Alberta contains significant deposits of oil and gas in carbonate formations. Carbonates tend to have fairly tight matrix structures, resulting in low primary porosity and permeability. As a result, laboratory characterization of carbonate properties is a slow and tedious process. Low field NMR is an emerging technology that shows great promise in rock characterization. In a single NMR experiment, information on porosity and pore size distribution of a carbonate sample can be determined. In this paper, low field NMR technology is investigated for determining primary and secondary porosity through the interpretation of NMR spectra.

The data set for this experimental work consists of a large collection of core samples from various fields in Alberta and Saskatchewan. The CT data of fully saturated cores were converted to porosity, and this was found to agree well with gas expansion porosity. The primary and secondary porosity fractions were also obtained from the CT data, and were used to find corresponding NMR cutoff values that separate the NMR spectra into primary and secondary porosity.
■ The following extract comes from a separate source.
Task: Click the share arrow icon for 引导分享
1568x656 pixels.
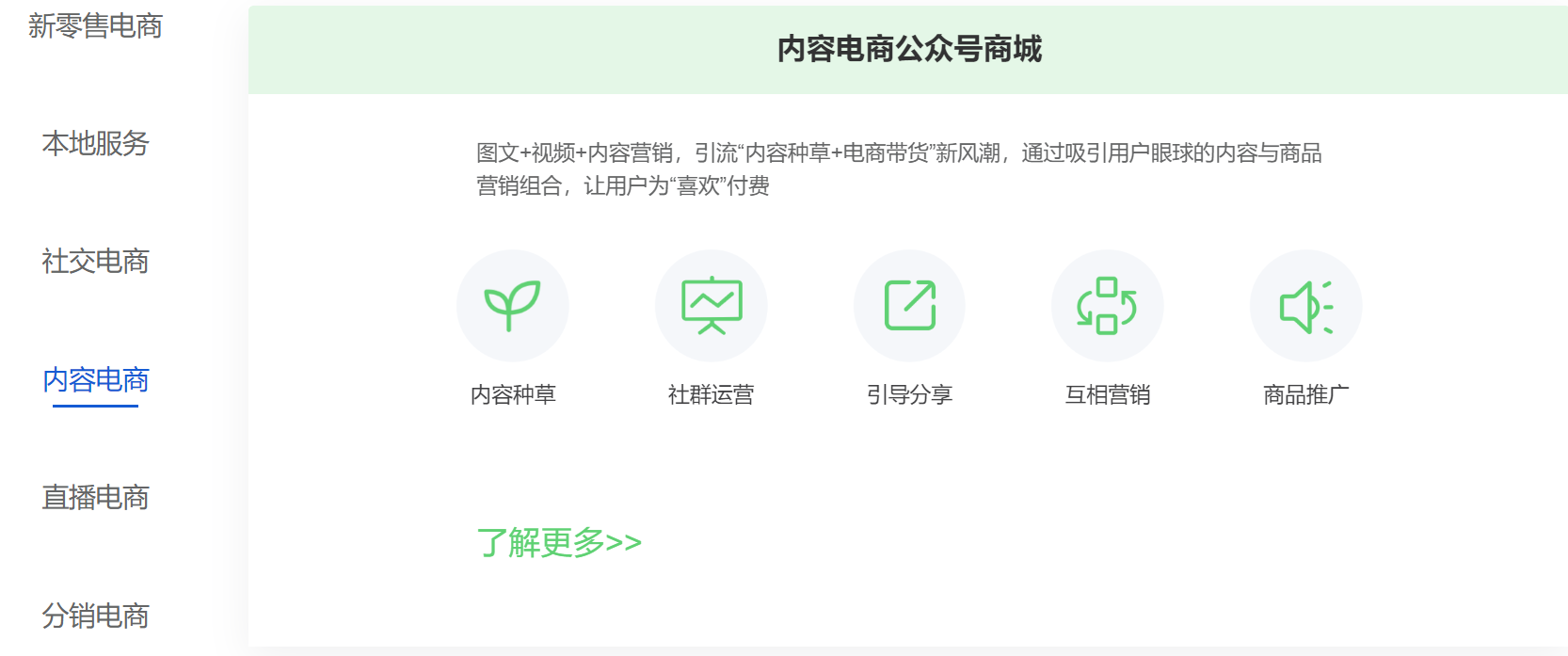Action: pos(910,306)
A distinct relationship was observed between the primary porosity fraction and Swi. The fraction of NMR amplitude in the last peak can also be correlated to CT secondary porosity. Another important relationship observed is that the T2gm of the last NMR peak correlates well with the cutoff between primary and secondary porosity. This implies that information from the fully saturated NMR spectrum can be used to estimate primary and secondary porosity fractions.


Porosity of carbonates is a complex problem that is studied by only a few1. Secondary porosity and primary porosity are not easily distinguishable unless the primary pores and the diagenesis processes that occurred are studied1. Despite all these difficulties, it is very important to recognize the different porosity types in carbonates to help in developing carbonate reservoirs and to estimate the recovery efficiency in these reservoirs.

As various researchers have stated, Nuclear Magnetic Resonance (NMR) can capture pore size information of the porous media2,3,4. Thus, in theory, it describes both the primary and secondary porosity. However, separating the signal into primary and secondary components remains a daunting task. Part of this difficulty arises from the fact that there is no clear distinction between primary and secondary pore size distributions as they overlap with each other.

Chang et al. have previously tried to separate the signal of vugs in NMR response3. In carbonates, the definition of vugs can be quite important. In this case Chang et al. used the term "vugs" to describe cavities that are formed in the matrix by diagenesis, with sizes ranging from about 100 µm to cavern size. They reported that the vugs manifest themselves as a peak at the far end of the T2 distribution, with pores larger than 100 µm having T2 > 1s. They also noted that in vuggy carbonates, the vugs weakly contribute to flow3. Straley et al. later found that to minimize the errors in estimating permeability, the T2c value which separates the primary pores from the vugs was found to be 750 ms5.